= Lothar Fischer =

German sculptor (1933–2004)

Lothar Fischer (November 8, 1933 - June 15, 2004) was a German sculptor.

He was born in Germersheim, Palatinate. Between 1952 and 1958 he studied under Professor Heinrich Kirchner at the Akademie der Bildenden Künste, Munich. In 1958, he received a three-month scholarship to the Villa Massimo in Rome from the Arnold’sche Stiftung (Arnold’sche Foundation).
After this he joined the painters Heimrad Prem, Helmut Sturm and Hans-Peter Zimmer in founding the group SPUR, which in 1959 entered the Situationist International. That year he participated in the Junge Kunst (Young Art) exhibition in Ulm.

By 1962 the SPUR group had been expelled from the Situationist International. He participated in their exhibition at the Galerie van de Loo. The next year he was involved in Visione e Colore (Visions and Colours) in the Palazzo Grassi, Venice before joining other SPUR colleagues in the Nouveaux Espaces exhibition in Paris. He then had a single exhibition at the Gallery van de Loo.

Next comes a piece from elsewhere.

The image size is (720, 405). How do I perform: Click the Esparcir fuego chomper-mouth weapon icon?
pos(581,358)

He was a member of the German Artists federation from 1963 to 1994. During the rest of the 1960s he continued to exhibit his work in Kassel, Amsterdam, Duisburg, Darmstadt and Wiesbaden. In 1971 he produced a sculpture for the city of Munich and another in 1972 for Darmstadt. Then in 1973 he had a solo exhibition in the Gallerie d'Arte del Naviglio, Milan.

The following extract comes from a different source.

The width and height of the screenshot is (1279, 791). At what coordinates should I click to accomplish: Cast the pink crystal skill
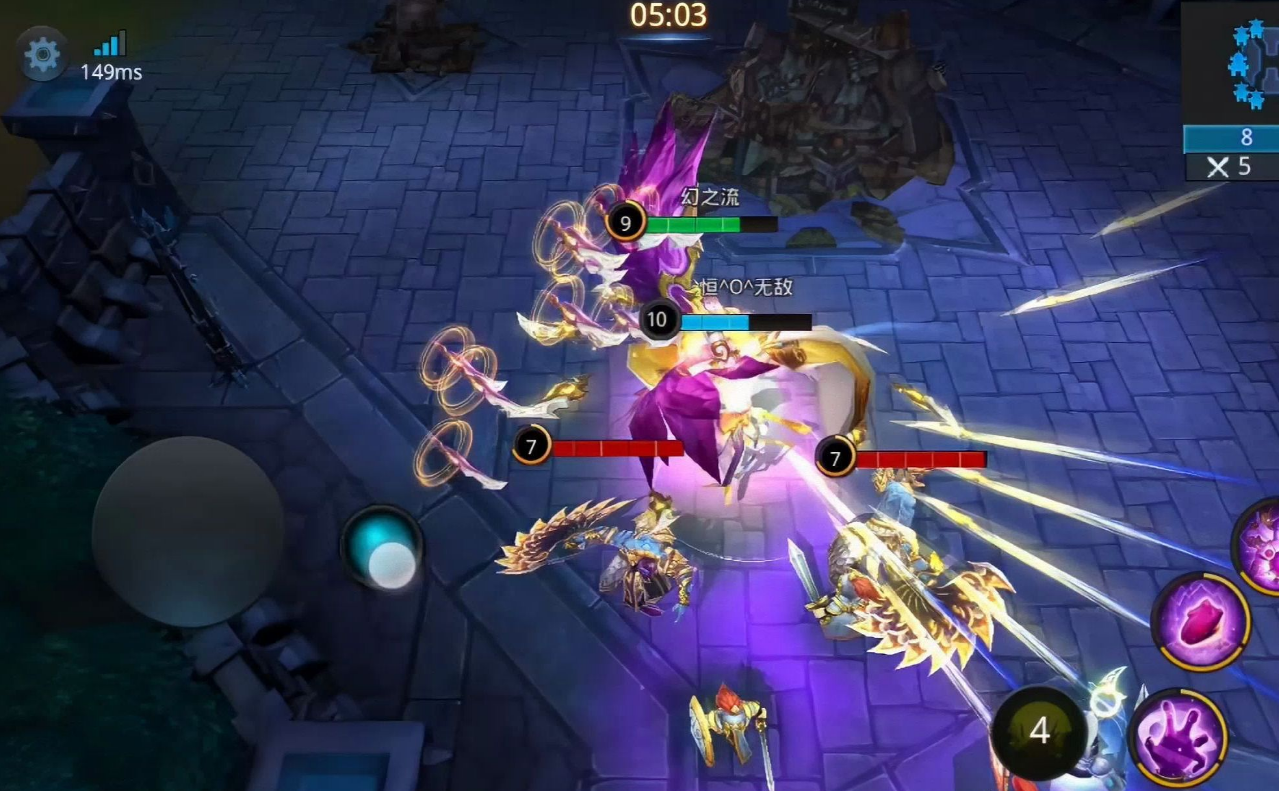coord(1200,622)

From 1975 to 1997 Fischer was professor at the University of the Arts, Berlin. He continued to exhibit mainly in Germany and Switzerland with one exhibition in New York in 1988 at the Stephen Haller Gallery. He lived and worked in Berlin and in Baierbrunn near Munich until the time of his death. Fischer was awarded the Kunstpreis Rheinland-Pfalz in 1990.